--- WHAT TO DO ---
Each line in the entries below that holds the string "screenshot" must be copied.
::::
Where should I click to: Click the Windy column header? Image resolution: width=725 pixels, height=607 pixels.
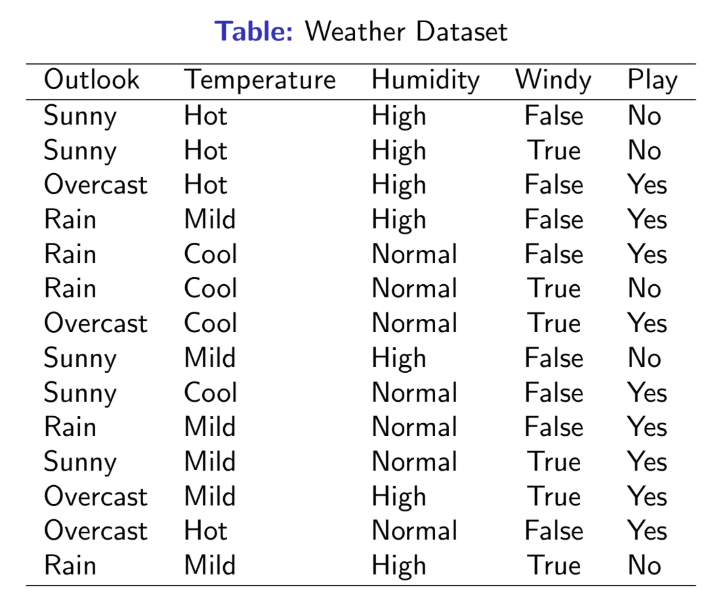(553, 80)
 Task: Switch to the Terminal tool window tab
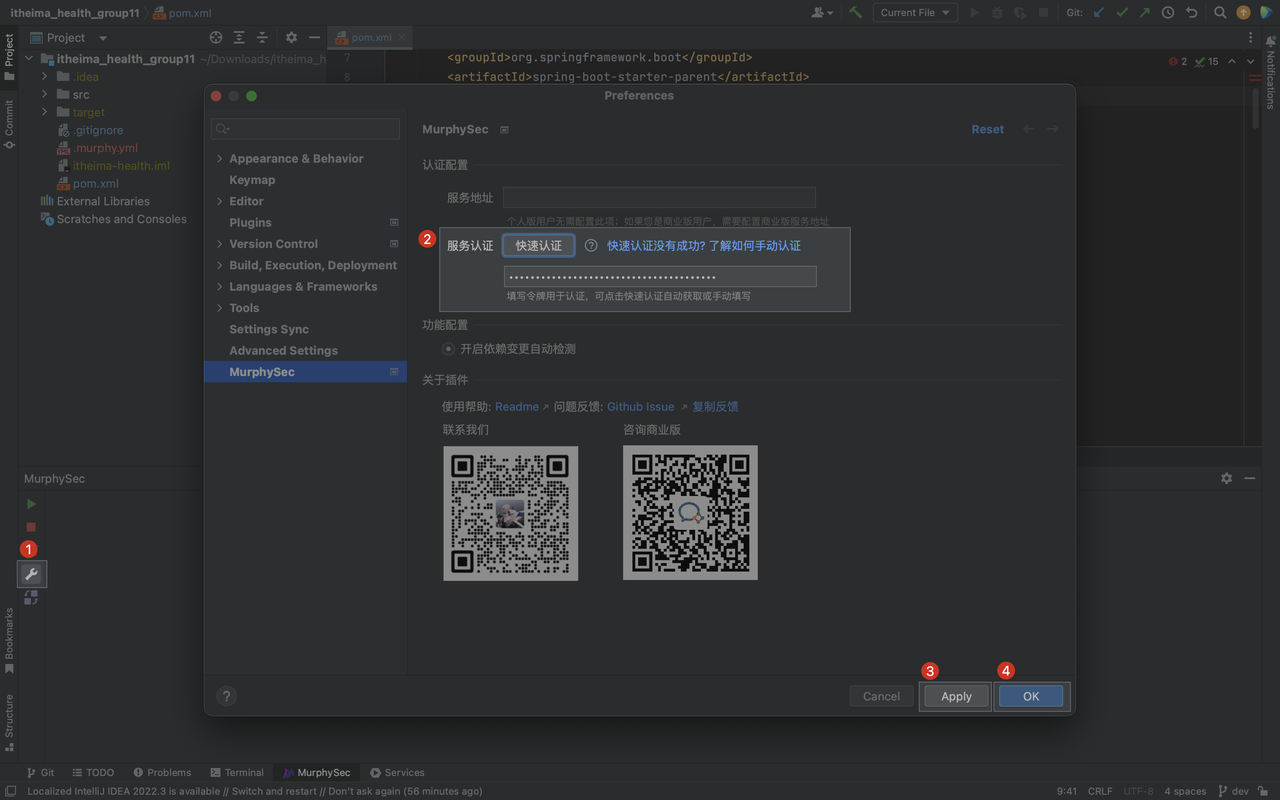coord(237,773)
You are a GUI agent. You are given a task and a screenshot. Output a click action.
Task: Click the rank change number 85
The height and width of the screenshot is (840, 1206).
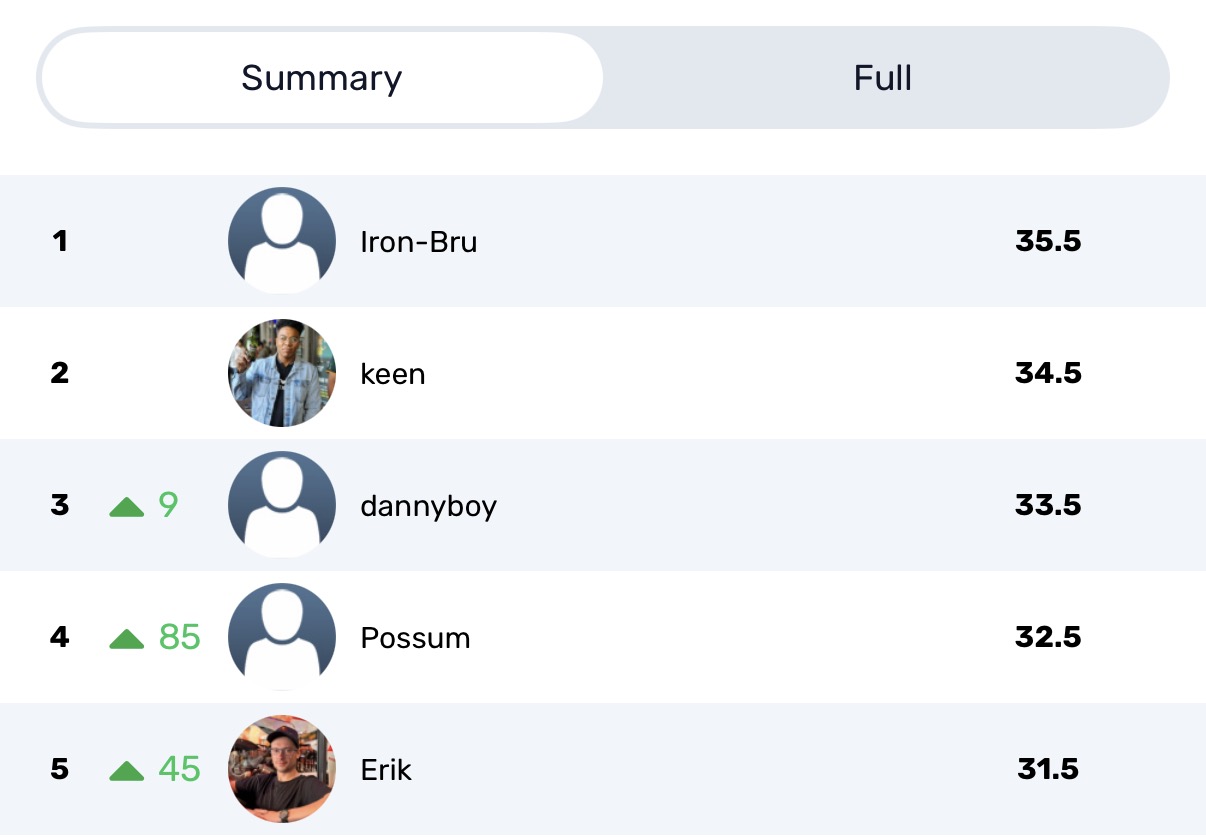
::::
--- RESULT BELOW ---
You are a GUI agent. You are given a task and a screenshot. Output a click action.
The height and width of the screenshot is (840, 1206).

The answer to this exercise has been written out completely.